_Document extract_
-- START --

• 🇳🇿 🇲🇲 🇯🇵 🇨🇳 🇦🇺 🇦🇶 🇮🇳
    Australian & Asian
    Drug Discussion


    Welcome Guest!
    Posting Rules Bluelight Rules
  • AADD Moderators: swilow | Vagabond696

What makes police want to search a car?

I am a 19 year old, male P plater driving a modified jap import Nissan Silvia. I'm not a dick on the roads, I save that for when I go to the track.
If a cop see's me, sirens go on straight away.

I now also get searched every time that I get pulled over due to having a prior 'Possess Prohibited Drug' charge (0.2g amphetamines)
They found that when i was pulled over for a random breath test once, and my passenger forgot to hide his pills out of plain sight, so when they shined the torch onto him, they saw a saddy on his lap. So they searched the car, strip searched us etc.. and yeh ever since then my car gets searched all the time.

But its a lot to do with how you look, what car you drive, prior offences.
Like, the 'random breath test' was by a highway patrol going the other way, and did a u turn just to pull me over. Which, doesn't seem so random.
 
What makes police want to search a car?

Financial incentives.

LEO are part of a quasi private/public prison/leo complex that profits from putting people behind bars, at least in the case where there was no reasonable suspicion that drugs were in possession (dogs don't work for shit, can easily be cue'd to false trigger by a handler, and should be eliminated). There's a ton of legal (and sometimes legitimate) legal justifications for a search, but you should at least refuse until presented with a warrant.

When you have corporations, and local enforcement that has an incentive to put more people behind bars, there will be more of an effort to search, just on the off chance they find something by random chance, when a search is entirely unwarranted. Drug dogs, arrest quota's, corruption of LEO, all makes this very easy and a predictable outcome given the reality of how vehicle searches are conducted.
 
This is a teeny bit unnerving....
A demonstration/explanation from the inside of an overseas police vehicle - how that license plate scanning technology works.
Of course the specifics would differ slightly in Australia.
Be careful where you park!!

-- END --

_Dataset extract_
-- START --

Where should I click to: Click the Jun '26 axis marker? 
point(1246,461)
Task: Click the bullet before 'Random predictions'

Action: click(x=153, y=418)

-- END --

_Goal_
Continue the forum thread about why police search cars, starting after its last line.

_Exercise output_
Big brother is watching! From what i hear, public transport in Melbourne is no safer as you can be tracked via your Myki card(????). I once pulled a crazy ninja stunt running from sniffer dogs at one of the main train stations in the city centre, don't know what they were looking for, didn't hang around long enough to find out!
Fuck it, I'm gonna design some kinda flying device....maybe a blimp...outta tin foil!!
http://www.youtube.com/watch?v=GgGHPogidPQ&sns=em
 
Last edited:
Big brother is watching! From what i hear, public transport in Melbourne is no safer as you can be tracked via your Myki card(????).

Fuck it, I'm gonna design some kinda flying device....maybe a blimp...outta tin foil!!

The Myki tracking only working if you register the card under your name. AFAIK you don't have to do this. You can still travel on an unregistered card.

As for the aircraft. That's an even bigger flag that you're doing something illegal. Not to mention the various airspace laws you'd have to abide by.
 
I'm old enough to remember when banks closed at 4.30pm Friday afternoon and you needed to get your money out before then if you wanted to eat over the weekend. Now days you have an entire network of ATM's that coincidentally allow everyone from the banks to the police and even the Australian tax organisation to track you. Each morning I pay for my petrol with a card at a service station before driving over a toll bridge activating an etag, all the while being film with cameras stationed to monitor road accidents. With my mobile in my pocket I am no more invisible than if I had a microchip under my skin.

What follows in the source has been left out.